Uncertainty remains also in the interpretation of MRA findings during follow-up: in the only randomized control trial of GCA treated with TCZ and monitored with repeated MRA, signals normalized in only one-third of patients, despite being all considered in remission [21].

Finally, CDUS, easy to perform, not expensive nor time-consuming, may be considered a promising tool in the monitoring of GCA disease activity: nevertheless, uncertainty remains about its use in AxA, besides TA [22].

There is a number of limitations in our study: first, the low number of patients, so further confirmations from larger, multicentric studies are needed.

Secondly, we retrospectively collected our cases, leading to a considerable variety among the patients, as well as in the heterogeneity among diagnostic techniques performed at baseline and during follow-up.

Finally, the short term of our observational data cannot be considered sufficient to demonstrate a lower progression of aneurysms and stenosis in patients treated with TCZ.

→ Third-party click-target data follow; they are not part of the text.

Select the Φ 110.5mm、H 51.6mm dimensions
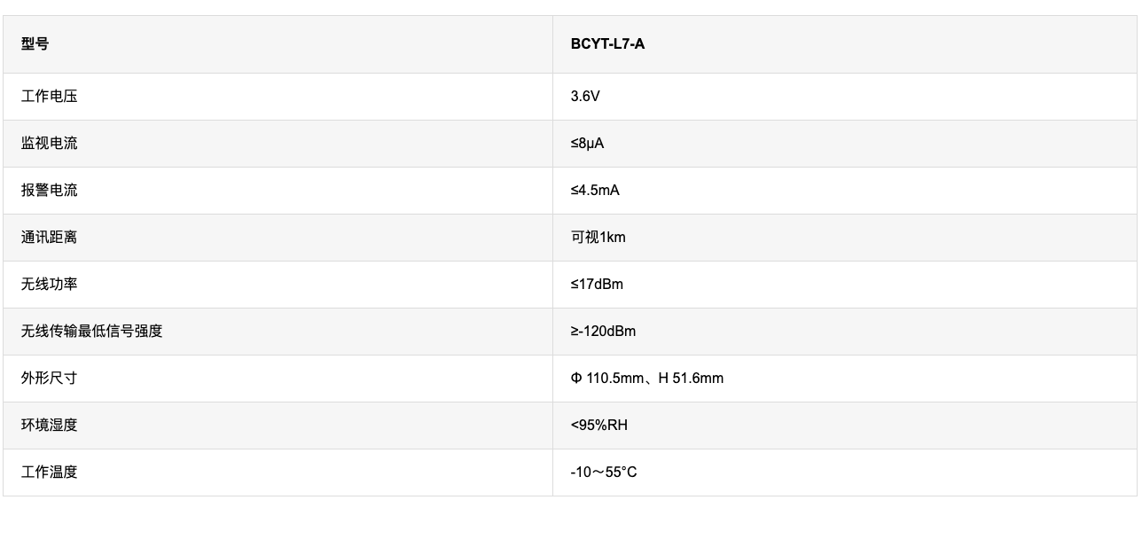 click(647, 378)
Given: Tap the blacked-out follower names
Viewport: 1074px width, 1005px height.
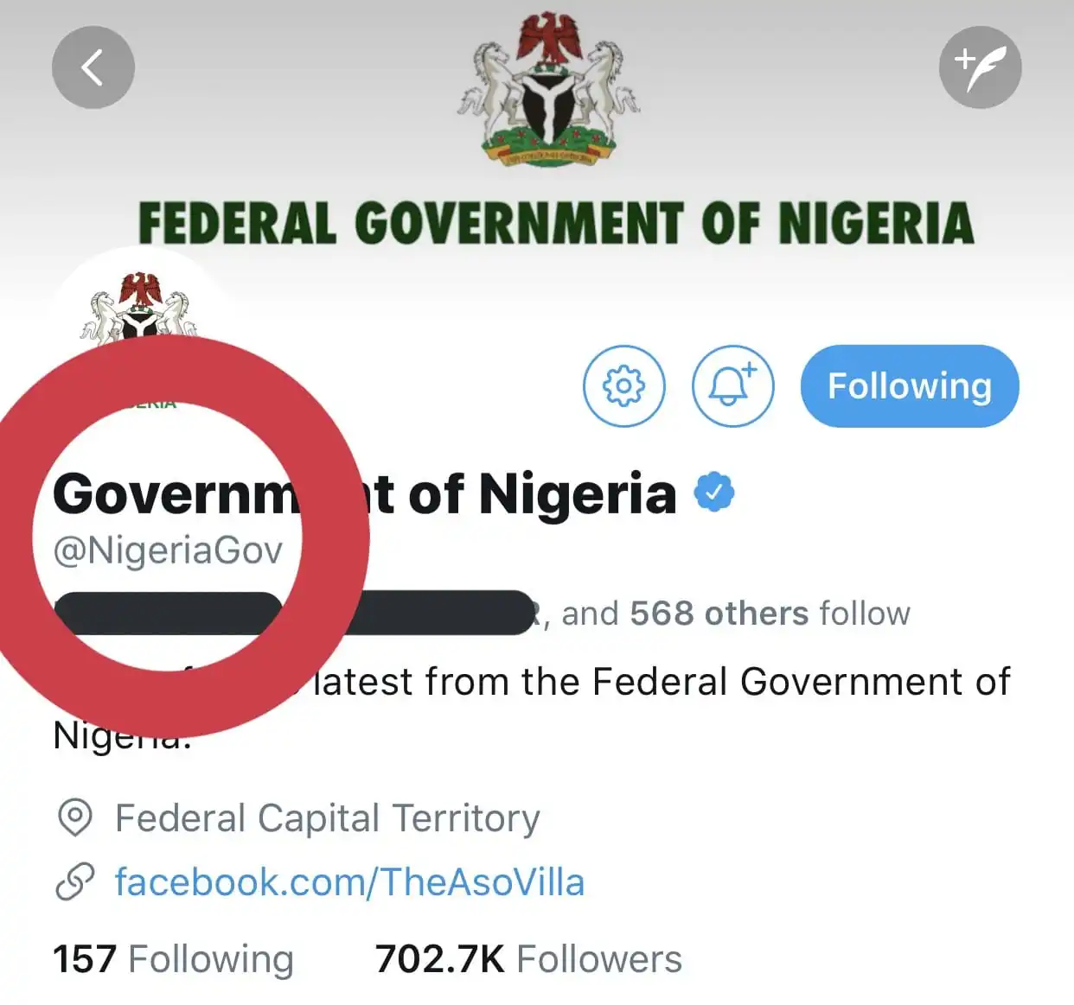Looking at the screenshot, I should point(294,613).
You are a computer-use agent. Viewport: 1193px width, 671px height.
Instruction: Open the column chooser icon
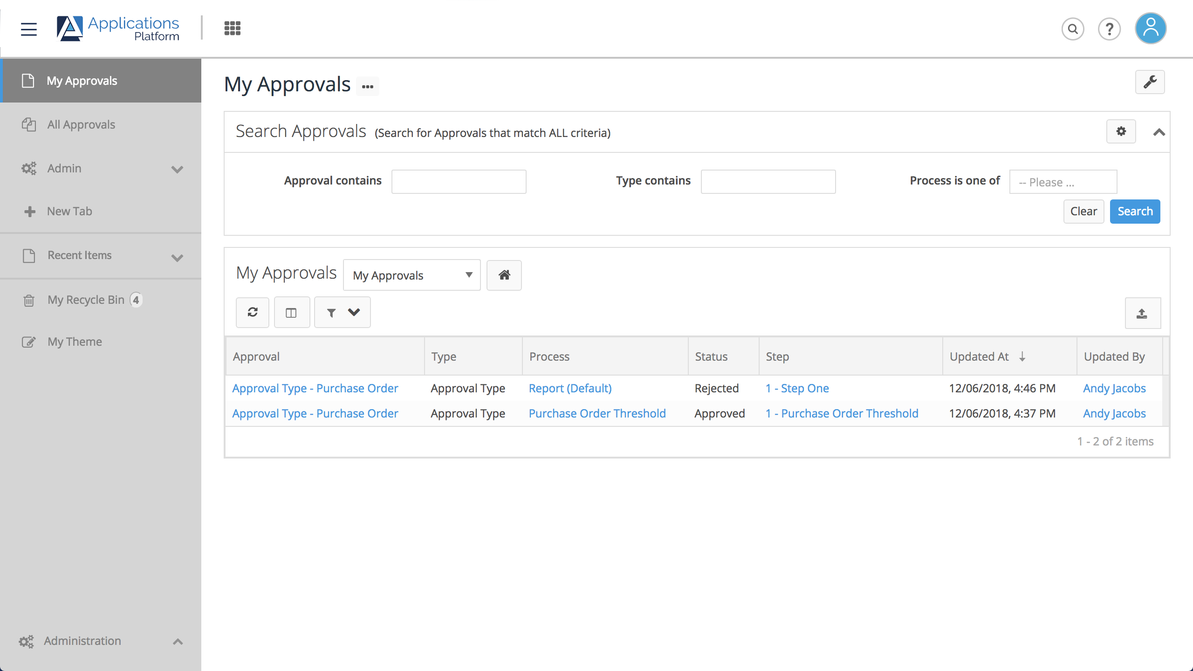point(292,312)
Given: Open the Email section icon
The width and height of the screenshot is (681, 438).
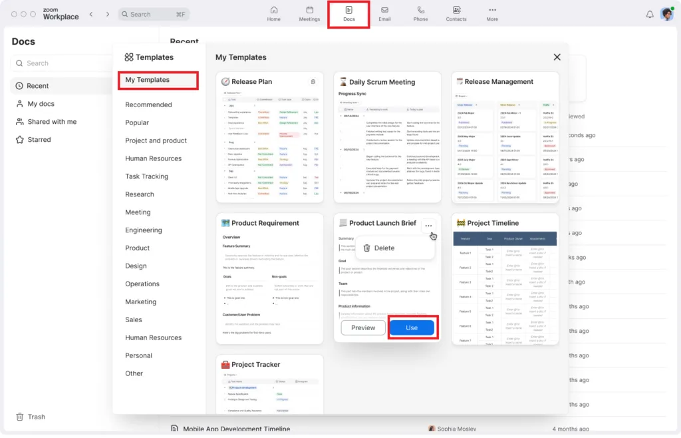Looking at the screenshot, I should [384, 13].
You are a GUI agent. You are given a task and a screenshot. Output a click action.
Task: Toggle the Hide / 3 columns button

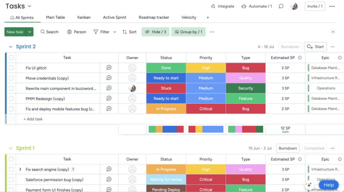point(156,32)
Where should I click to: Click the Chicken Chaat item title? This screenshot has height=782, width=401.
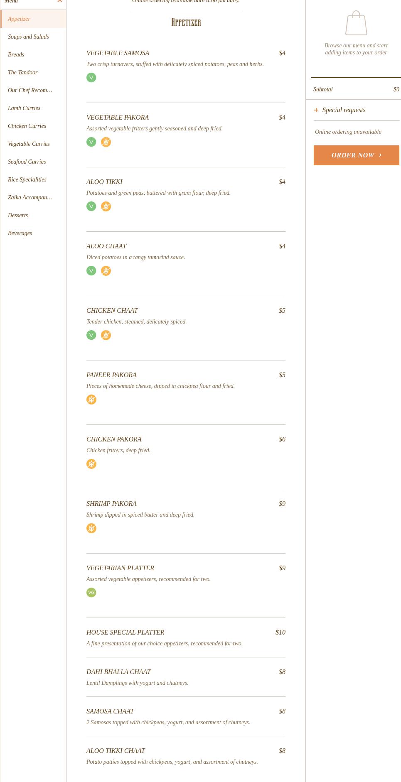(112, 311)
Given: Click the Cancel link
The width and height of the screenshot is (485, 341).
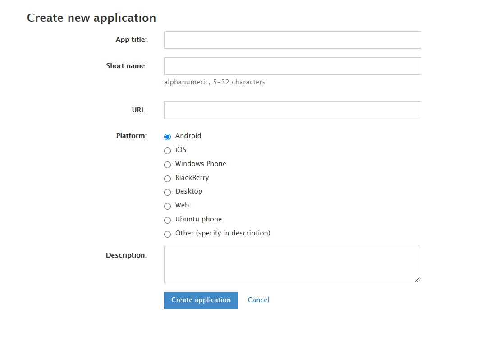Looking at the screenshot, I should (258, 300).
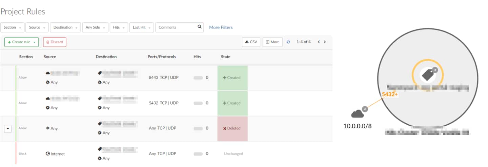The image size is (488, 167).
Task: Click the Comments search input field
Action: point(176,27)
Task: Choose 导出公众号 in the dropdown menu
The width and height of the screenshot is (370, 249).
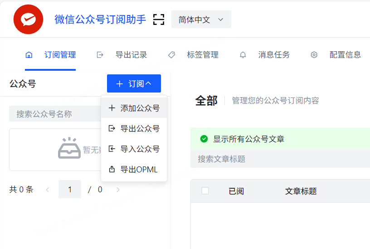Action: (134, 128)
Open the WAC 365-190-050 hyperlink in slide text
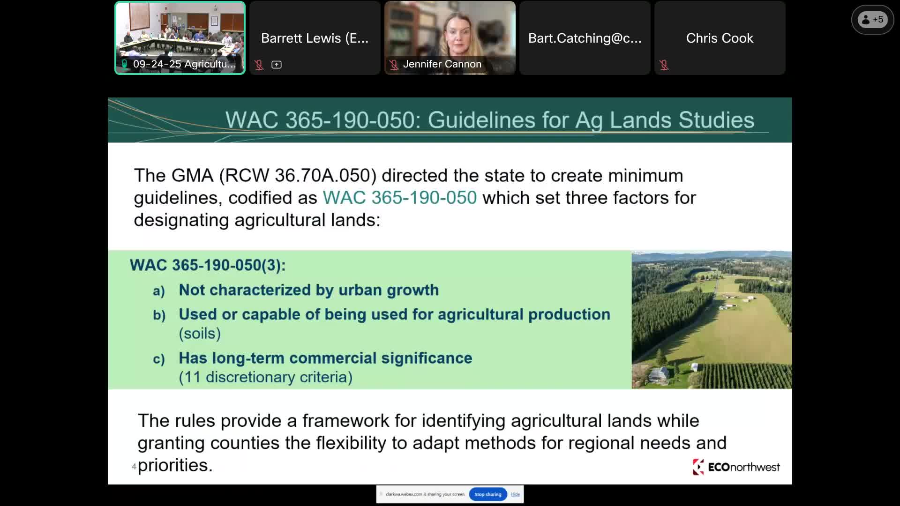The width and height of the screenshot is (900, 506). (x=399, y=198)
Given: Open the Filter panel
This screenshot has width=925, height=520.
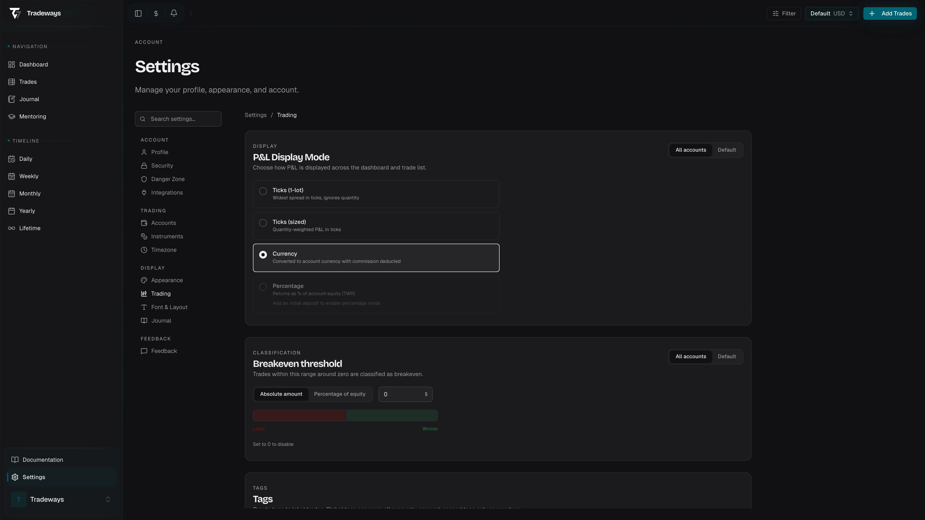Looking at the screenshot, I should point(784,13).
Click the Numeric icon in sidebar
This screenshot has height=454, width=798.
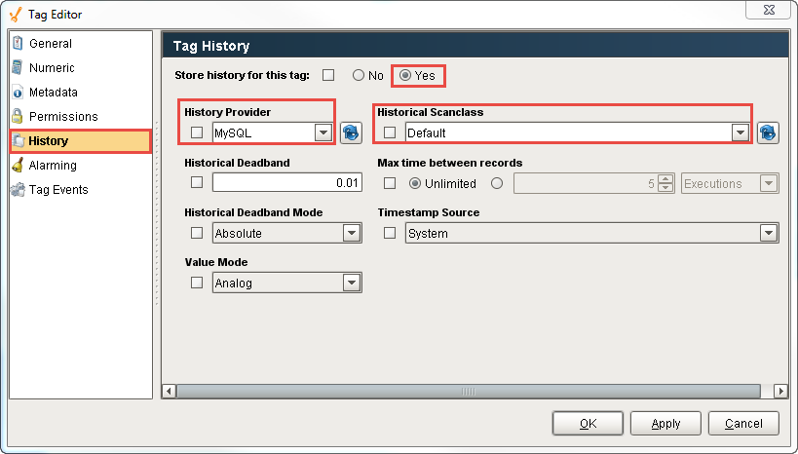[x=18, y=68]
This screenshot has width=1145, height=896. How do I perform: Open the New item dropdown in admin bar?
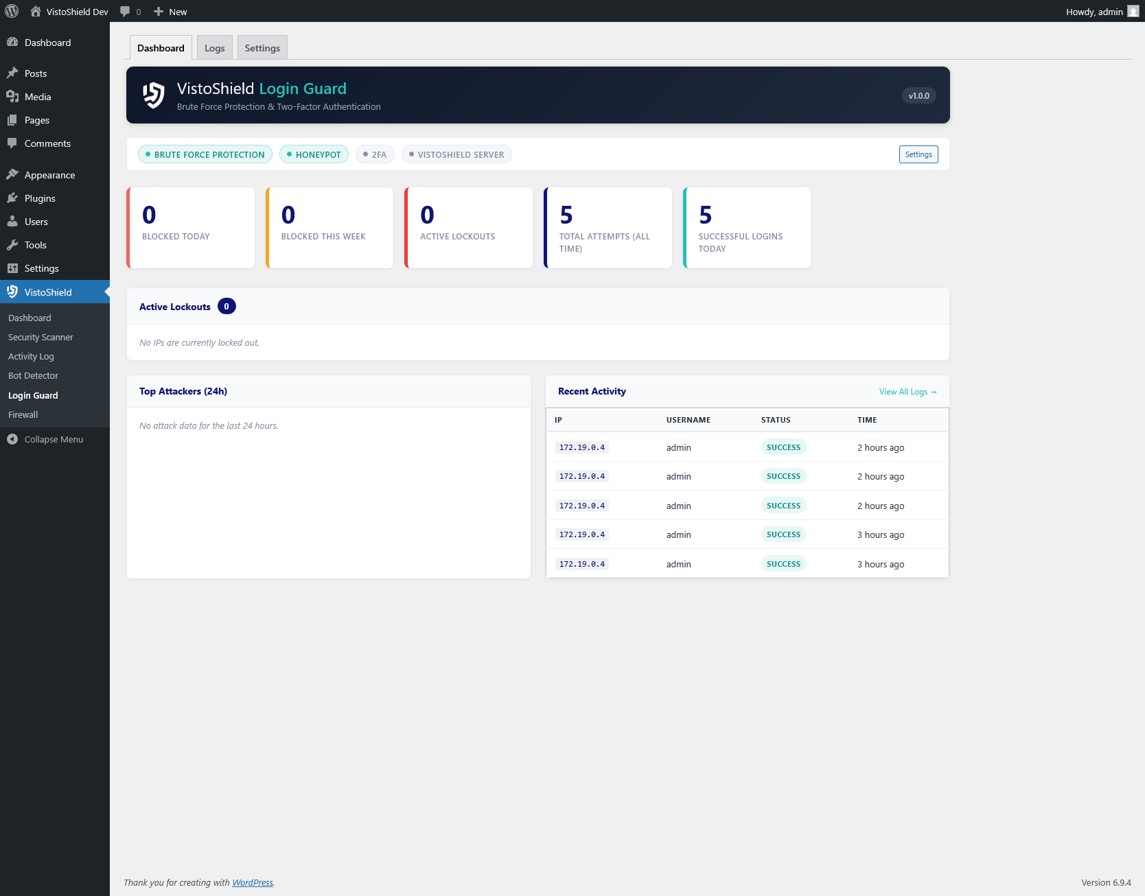[170, 11]
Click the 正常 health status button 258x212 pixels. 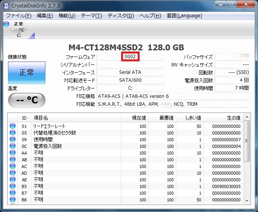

Larger studies are urgently needed to clarify a shared protocol of monitoring of these patients and to assess the long-term efficacy of bDMARDs in providing a persistent remission and preventing further complications. In our opinion, according to our experience, a potential follow-up scheme may be performing CDUS at every follow-up visit or as needed, asking for more invasive, expensive, and time-consuming procedures, such as PET and CTA, every 12 months.

In conclusion, our study shows TCZ efficacy in reducing vascular inflammatory involvement as detected by CDUS and/or PET and/or MRA and/or CTA.

Imaging is becoming increasingly recognized as a reliable diagnostic tool, but we think that this reliability should be evaluated and potentially extended also in assessing disease activity and monitoring therapeutic response at different time points of follow-up. A close disease monitoring also with imaging techniques is warranted to optimize patient's management.